The video editors who compile the daily post-game highlights package might well be forgiven for scratching their heads. Dominic Sibley accumulated an unbeaten 86 to ensure England claim the honors on the opening day, but heck, only four balls that left his phlegmatic willow reached the fence.
To compound matters, the first two of those elusive boundaries came off gawky leading edges hurtling down the third-man region. The flicks through mid-wicket off Kemar Roach were the lone strokes during his marathon-effort worthy of any distinction. The remainder of Sibley's vigil was pure graft, one that could put the master of the trade, South Africa's Dean Elgar, to shame.
Sibley blockathon frustrated West Indies
His mechanisms may have defied flair but yielded tremendous results. Despite the pacemen spraying the brand-new cherry all over the place in the morning session, Sibley not just curbed the instinct to flash his blade at the plethora of tempters but also displayed admirable restraint outside the off-stump.
When the odd one misbehaved from the seven-meter length, his nimble defensive technique prevented the nicks from carrying through to the slip cordon. He was able to stay out of harm's way when Jason Holder probed in the 'corridor of uncertainty,' even if it meant having to shoulder arms at the last minute with his balance going haywire.
Sibley's knock was of paramount importance from England's perspective given the pitch had begun lurking demons of appreciable grip and turn rather prematurely. To everybody's surprise, Roston Chase drew first blood trapping Rory Burns plumb before having Zac Crawley nabbed at leg slip.
Sibley's tackling of the off-spinner fundamentally revolved around using his wrists to nurdle the ball into the vacant pockets between mid-wicket and backward square leg, his most productive scoring area.
That dots were coming at a premium off Chase's bowling prompted Holder to employ his fast bowlers from both ends earlier than they'd anticipated.

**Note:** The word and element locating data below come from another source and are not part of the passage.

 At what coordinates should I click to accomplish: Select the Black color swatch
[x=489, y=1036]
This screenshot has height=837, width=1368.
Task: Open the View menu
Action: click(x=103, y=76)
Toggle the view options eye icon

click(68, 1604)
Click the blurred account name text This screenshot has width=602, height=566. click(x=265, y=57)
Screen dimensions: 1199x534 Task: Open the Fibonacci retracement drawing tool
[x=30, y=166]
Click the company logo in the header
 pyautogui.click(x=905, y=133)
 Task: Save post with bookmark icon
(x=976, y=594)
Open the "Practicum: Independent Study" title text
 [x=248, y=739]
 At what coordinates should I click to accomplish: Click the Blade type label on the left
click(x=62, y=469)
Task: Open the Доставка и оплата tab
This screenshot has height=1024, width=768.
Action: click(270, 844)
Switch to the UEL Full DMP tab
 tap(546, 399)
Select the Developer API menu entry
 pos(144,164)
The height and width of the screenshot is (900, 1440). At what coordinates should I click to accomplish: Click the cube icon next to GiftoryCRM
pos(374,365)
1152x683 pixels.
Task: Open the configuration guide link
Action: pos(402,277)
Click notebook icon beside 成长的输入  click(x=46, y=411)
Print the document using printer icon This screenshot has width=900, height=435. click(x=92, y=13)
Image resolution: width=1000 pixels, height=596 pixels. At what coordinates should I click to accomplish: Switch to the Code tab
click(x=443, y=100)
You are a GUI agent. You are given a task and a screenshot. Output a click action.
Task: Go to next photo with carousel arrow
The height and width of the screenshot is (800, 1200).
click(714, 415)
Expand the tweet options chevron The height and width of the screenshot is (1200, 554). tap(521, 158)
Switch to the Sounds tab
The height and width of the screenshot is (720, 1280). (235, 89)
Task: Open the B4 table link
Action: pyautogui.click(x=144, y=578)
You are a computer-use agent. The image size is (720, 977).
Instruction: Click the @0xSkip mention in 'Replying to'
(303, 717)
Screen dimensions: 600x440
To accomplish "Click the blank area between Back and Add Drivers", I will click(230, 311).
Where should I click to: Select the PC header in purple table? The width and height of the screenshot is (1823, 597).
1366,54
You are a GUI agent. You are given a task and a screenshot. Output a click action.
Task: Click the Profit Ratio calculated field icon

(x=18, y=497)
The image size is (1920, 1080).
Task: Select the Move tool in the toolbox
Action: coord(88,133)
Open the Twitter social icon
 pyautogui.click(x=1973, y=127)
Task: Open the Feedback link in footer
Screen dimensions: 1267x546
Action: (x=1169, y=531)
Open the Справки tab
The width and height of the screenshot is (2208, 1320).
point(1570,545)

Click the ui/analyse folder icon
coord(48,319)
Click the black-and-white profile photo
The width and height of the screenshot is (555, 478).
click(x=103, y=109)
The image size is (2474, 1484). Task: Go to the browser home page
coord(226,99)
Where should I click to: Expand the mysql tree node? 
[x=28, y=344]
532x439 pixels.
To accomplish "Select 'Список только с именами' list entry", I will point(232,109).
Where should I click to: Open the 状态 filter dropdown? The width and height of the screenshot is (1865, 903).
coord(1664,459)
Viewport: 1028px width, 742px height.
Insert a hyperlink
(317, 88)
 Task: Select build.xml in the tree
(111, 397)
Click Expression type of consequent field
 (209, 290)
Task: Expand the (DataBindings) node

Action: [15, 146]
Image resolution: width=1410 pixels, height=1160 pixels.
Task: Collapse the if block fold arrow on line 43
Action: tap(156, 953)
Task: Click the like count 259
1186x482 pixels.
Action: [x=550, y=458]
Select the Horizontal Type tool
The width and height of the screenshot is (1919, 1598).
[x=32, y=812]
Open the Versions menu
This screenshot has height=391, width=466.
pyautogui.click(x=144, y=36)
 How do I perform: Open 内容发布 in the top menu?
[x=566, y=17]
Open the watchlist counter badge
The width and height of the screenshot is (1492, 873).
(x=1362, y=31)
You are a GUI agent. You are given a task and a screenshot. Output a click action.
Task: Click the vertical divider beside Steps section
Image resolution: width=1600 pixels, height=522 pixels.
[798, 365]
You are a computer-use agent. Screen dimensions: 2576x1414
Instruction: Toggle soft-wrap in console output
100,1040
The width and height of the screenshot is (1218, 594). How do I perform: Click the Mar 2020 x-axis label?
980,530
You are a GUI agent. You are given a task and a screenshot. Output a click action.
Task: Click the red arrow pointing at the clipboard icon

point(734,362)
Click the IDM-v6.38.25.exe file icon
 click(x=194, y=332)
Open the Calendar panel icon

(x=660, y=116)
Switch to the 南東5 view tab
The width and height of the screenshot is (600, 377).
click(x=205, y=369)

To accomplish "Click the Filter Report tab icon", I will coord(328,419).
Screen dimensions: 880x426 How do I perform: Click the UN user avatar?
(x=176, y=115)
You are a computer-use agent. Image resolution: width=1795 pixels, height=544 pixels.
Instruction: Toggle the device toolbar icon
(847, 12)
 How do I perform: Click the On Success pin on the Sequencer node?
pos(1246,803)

Taking into account that Kemar Roach and Shannon Gabriel were struggling to find rhythm, it was imperative that Sibley marched out of his self-imposed leash.
Cautiously indeed, he began to exercise greater authority henceforward with reference to maneuvering the gaps and infusing more purpose into his shot-making.
By no means was Sibley's innings devoid of indiscretions though. In fact, he enjoyed the rub of the green twice. For starters, he pounced back and clipped Chase straight to forward short leg where Shamarh Brooks spilled the facile chance.
He was reprieved again after accomplishing his half-century when Holder at second slip gobbled up what many term an absolute sitter. The benevolent visitors should be wary of the notion that Sibley boasts a reputation of churning out obdurate daddy hundreds once he crosses the fifty-run landmark.
Sibley has, with that bull-headed modus operandi of his, furnished the calming influence so desperately needed to terminate the musical chairs of England's top-order. He's not a crowd-puller by any stretch of the imagination, but when the chips are down, Sibley can be trusted upon to deliver the goods.